Do read the whole thing. Meanwhile Amir Taheri comments in the New York Post:
Wherever some measure of security is assured - that is to say in more than 80 percent of Iraq - towns and villages long left to die a slow death are creeping back to life. Nowhere is this slow but steady return to life more startling than in Um Qasr, in the southeast extremity of Iraq on the Persian Gulf. Four years ago, this was a jumble of rusting quays, abandoned houses and gutted buildings. By the spring of 2003, its population had dwindled to a few dozen, along with hundreds of stray dogs. There was even talk of abandoning it altogether.
Today, however, Um Qasr is back in business as a port with commercial and military functions. Hundreds of families that had left after the first Gulf War in 1991 have returned - joining many more who have come from all over Iraq. The boom in Um Qasr is part of a broader picture that also includes Basra (the sprawling metropolis of southern Iraq), the Shi'ite "holy" cities of Najaf and Karbala, Mandali on the Iranian border and much of Baghdad.
But what about continued terrorist attacks? Most foreign investors coming to make money in Iraq shrug their shoulders. "Doing business in any Arab country is always risky," says a Turkish investor who has set up a trucking company and a taxi service. "In some Arab countries, you risk nationalization or straight confiscation by the ruler. In other Arab countries, you must give a cut to one of the emirs. Here, you face possible terrorist attacks. But such attacks are transitory."
The relatively low cost of labor is another attraction to investors. Wages in Iraq, where unemployment is over 30 percent, are less than a quarter of the going rates in Kuwait. Nevertheless, the Iraqi boom appears to be attracting some Iranian laborers from areas close to the border - people who come in for a few days to make some money before returning home.

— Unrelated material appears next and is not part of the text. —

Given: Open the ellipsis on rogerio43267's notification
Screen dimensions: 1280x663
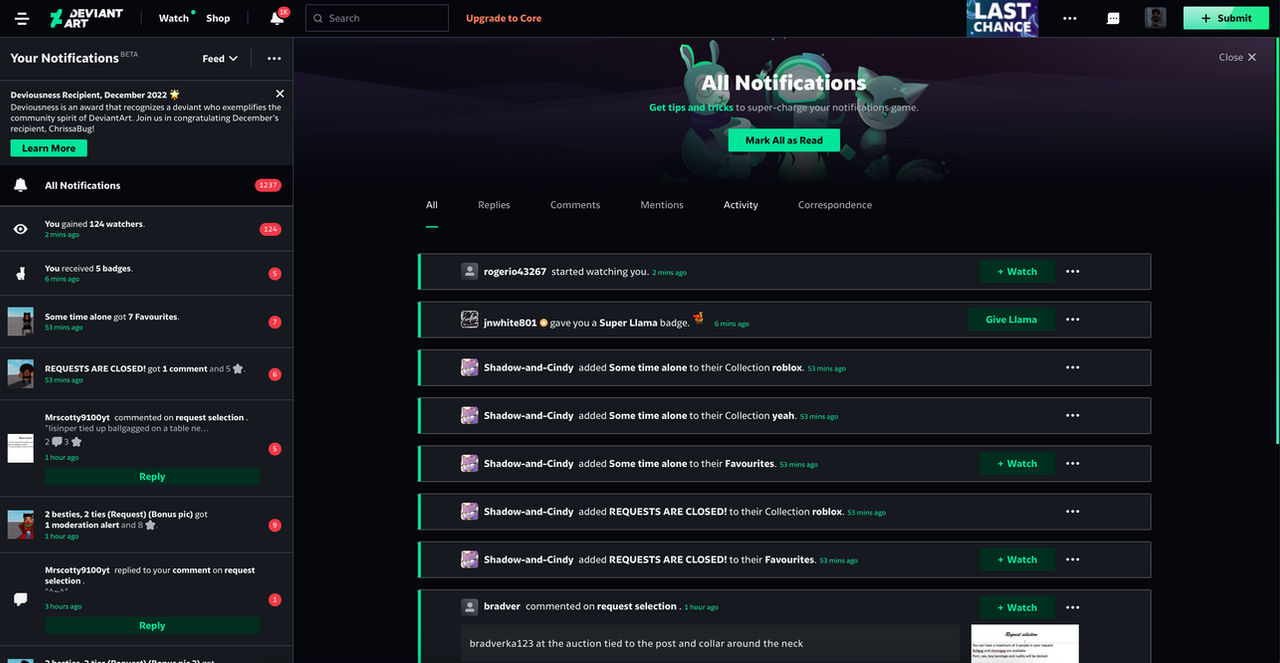Looking at the screenshot, I should [x=1072, y=271].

But, judging by the talk in teahouses and the debate in Iraq's new and pluralist media, most people welcome the switch to capitalism and regard it as an exciting adventure.
As trucks are loaded with a variety of imports destined for Baghdad, I ask the drivers what they think would happen if the multi-national force, led by the United States, left Iraq soon. Most shrug their shoulders. "Why leave?" one driver asks. "Do I abandon the goods that have come from such a long way before they reach their destination?" This amounts to a plea to "stay the course." The man in Um Qasr does not know that in the United States the phrase "staying the course" drives so many up the wall.
I have the feeling that much of the ground work in putting the country on the right track has already been laid, and it is for this reason that I think that the Keane-Kagan plan (see Winds of Change for more comment), which seems to be the most likely strategy the Bush Administration will adopt (we'll see what the Democrats will do, though their power to influence war decisions is somewhat limited) - taken together with Nouri al-Maliki's recent reversal of policy towards militias - may have a good chance of succeeding.